Its surprising how much you can accomplish if you don't care who gets the credit
The US military has launched a cruise missile attack on a Syrian airfield in response to Bashar al-Assad regime’s use of chemical weapons this week, marking the first time the US has become a direct combatant against the Syrian regime.
The US move drew an angry response from Russia, which described the strike as an “aggression against a sovereign state in violation of international law”.
The Russian foreign ministry has since announced it is suspending a deal with the US to exchange information about their flights to avoid incidents in the crowded skies over Syria. Moscow has also called for a meeting of the UN security council to discuss the strikes.
Syrian officials said at least seven people were killed and nine wounded in US missile attack.

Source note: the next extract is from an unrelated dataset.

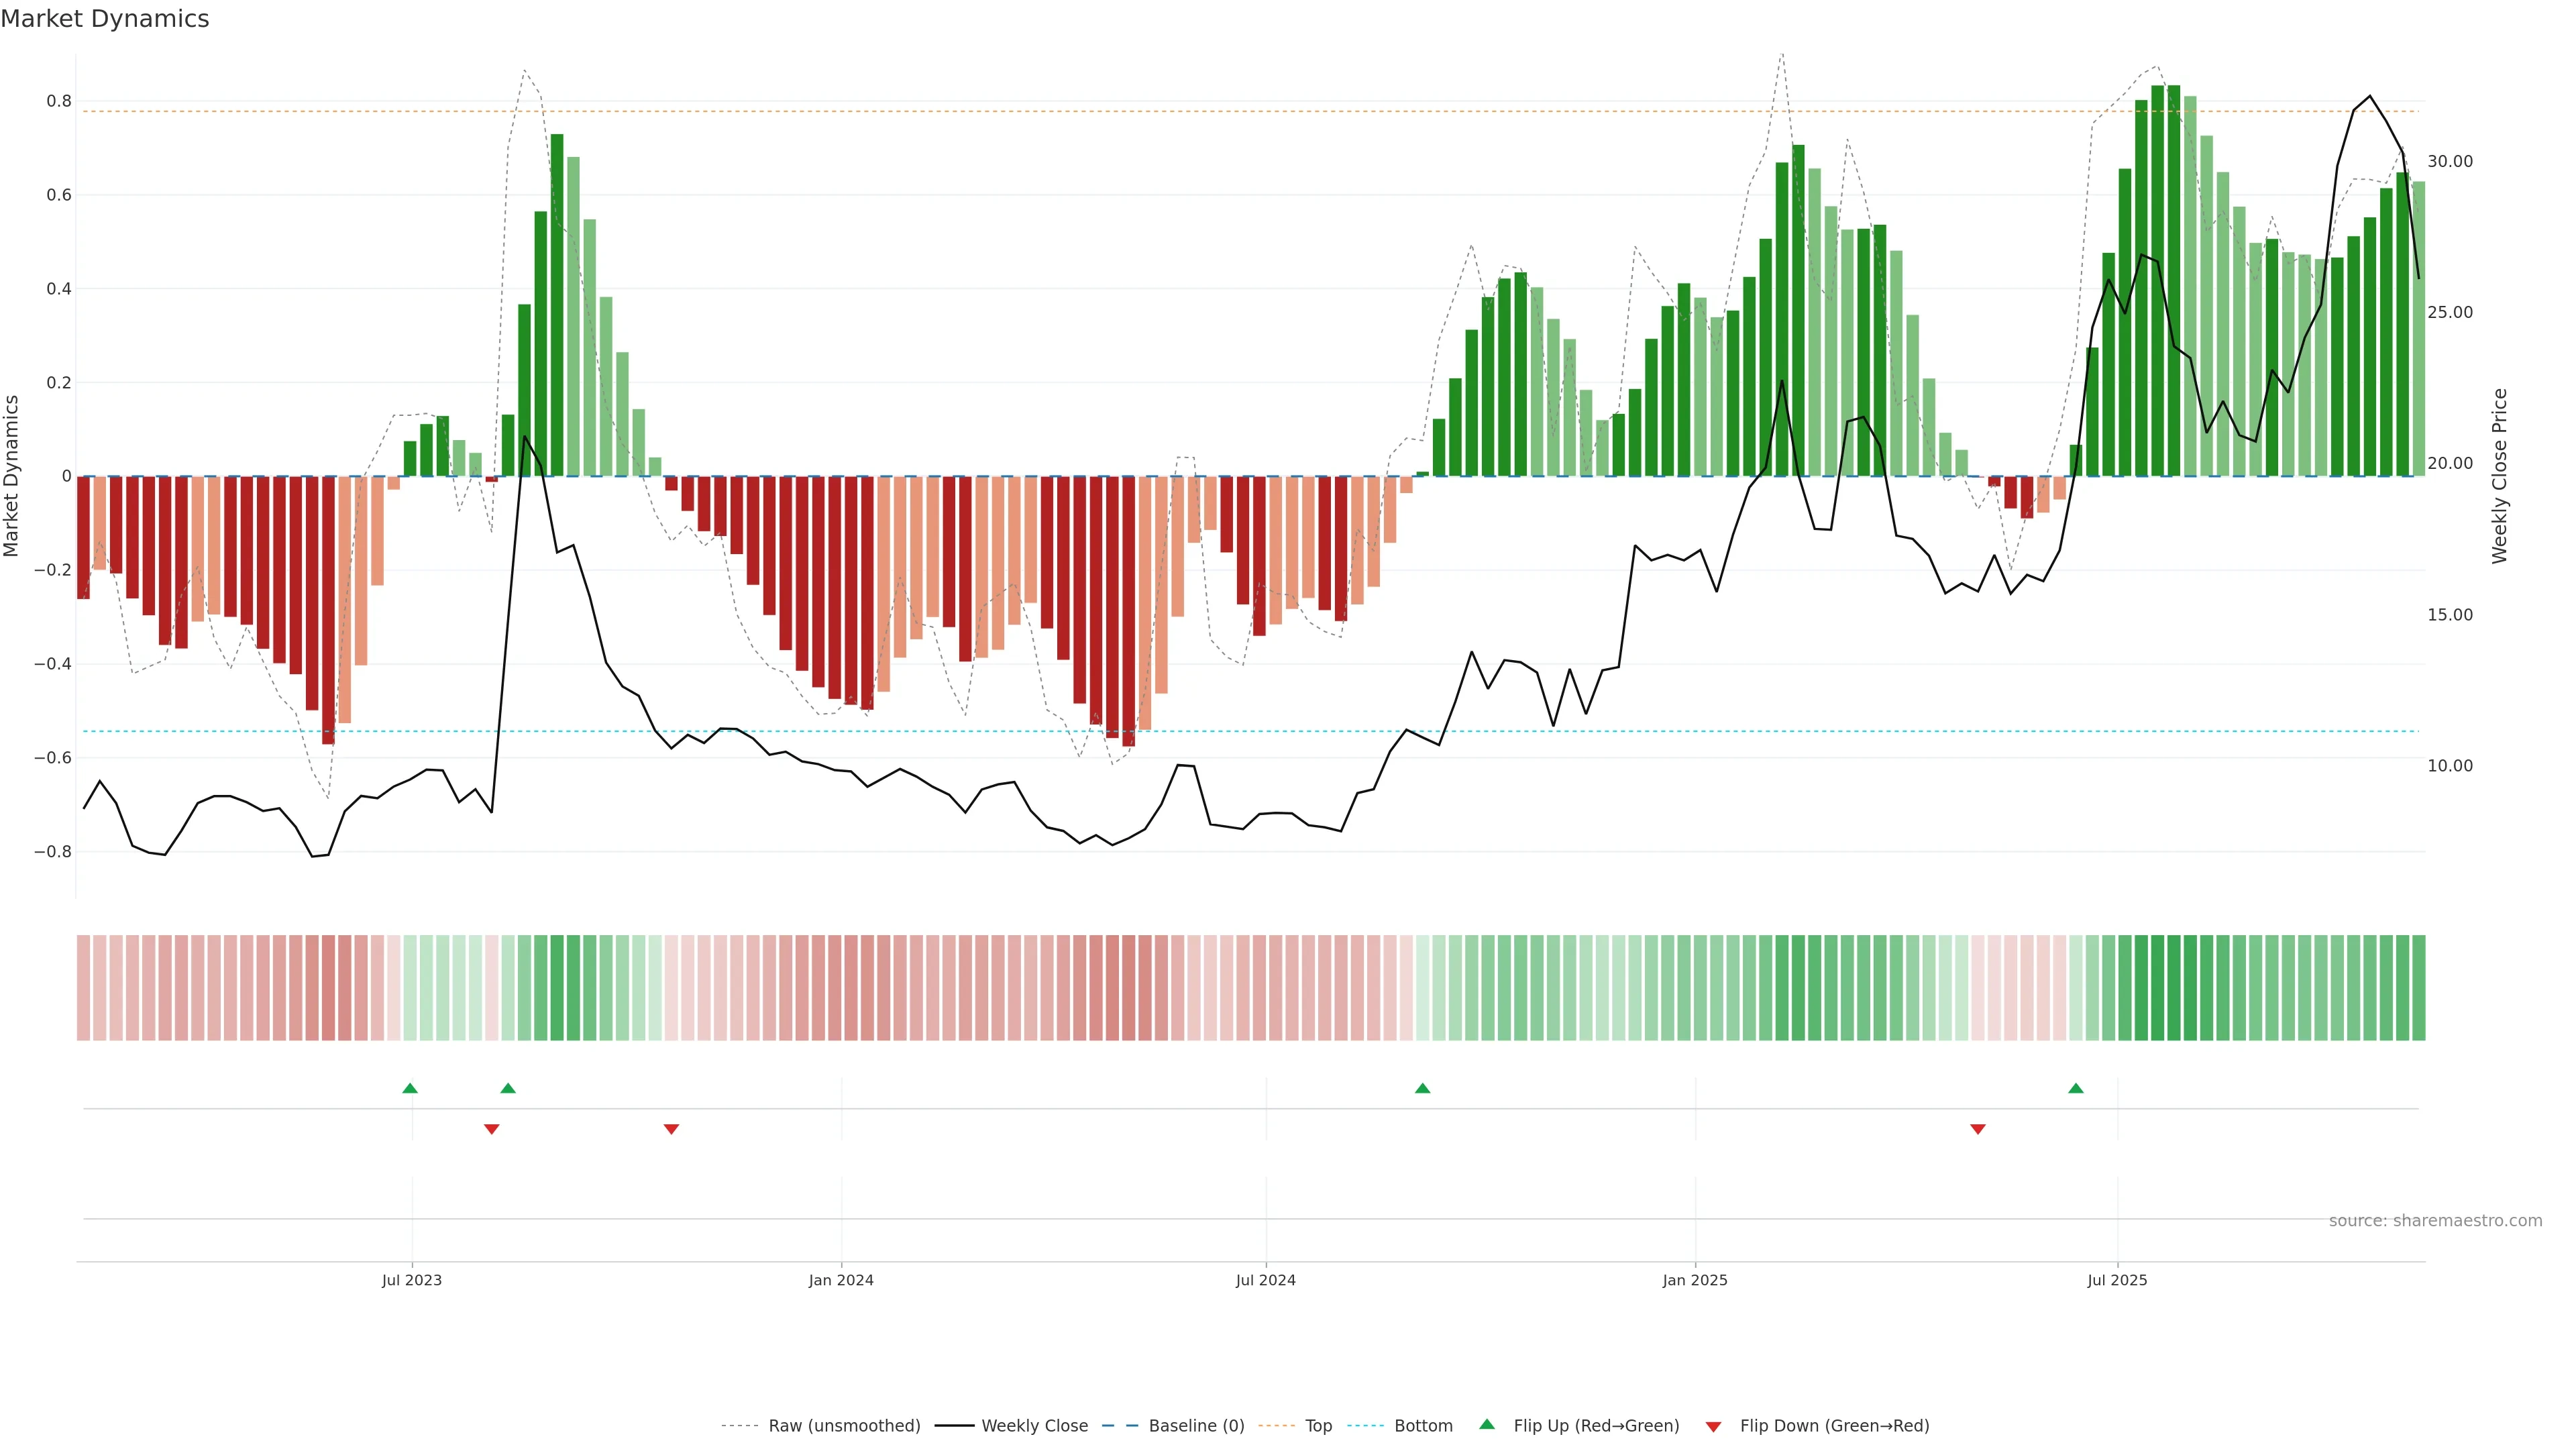Click the Market Dynamics chart title
The height and width of the screenshot is (1449, 2576).
(105, 19)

Russia’s foreign minister said no Russian service personnel were hurt in the strike. Speaking during a trip to Uzbekistan, Sergei Lavrov said the strike was launched on an “absolutely made-up pretext”, adding: “It reminds me of the situation in 2003 when the United States and Britain, along with some of their allies, attacked Iraq.”
He said Russia would demand Washington explain why it conducted the strikes. “I hope this provocation will not lead to irreparable damage [to US-Russian ties],” Lavrov said.
Donald Trump, who for years signalled he was comfortable with Assad remaining in power, abruptly switched course after seeing images of children gassed to ... in Idlib province after Assad used the nerve agent sarin against civilians.
The US strike, which comprised 59 Tomahawk cruise missiles launched from the guided-missile destroyers USS Ross and Porter in the eastern Mediterranean.
An airfield at al-Shayrat, near Homs, was targeted, signaling a limited initial engagement on a target the military said was used to launch the sarin attack.
Though the US targeted some of Syria’s air defenses, it did not do so largely beyond al-Shayrat or in a sustained barrage, as it would typically do before launching a concerted air campaign. Instead, the Pentagon said, it attacked “aircraft, hardened aircraft shelters, petroleum and logistical storage, ammunition supply bunkers, air defense systems, and radars” at the airfield.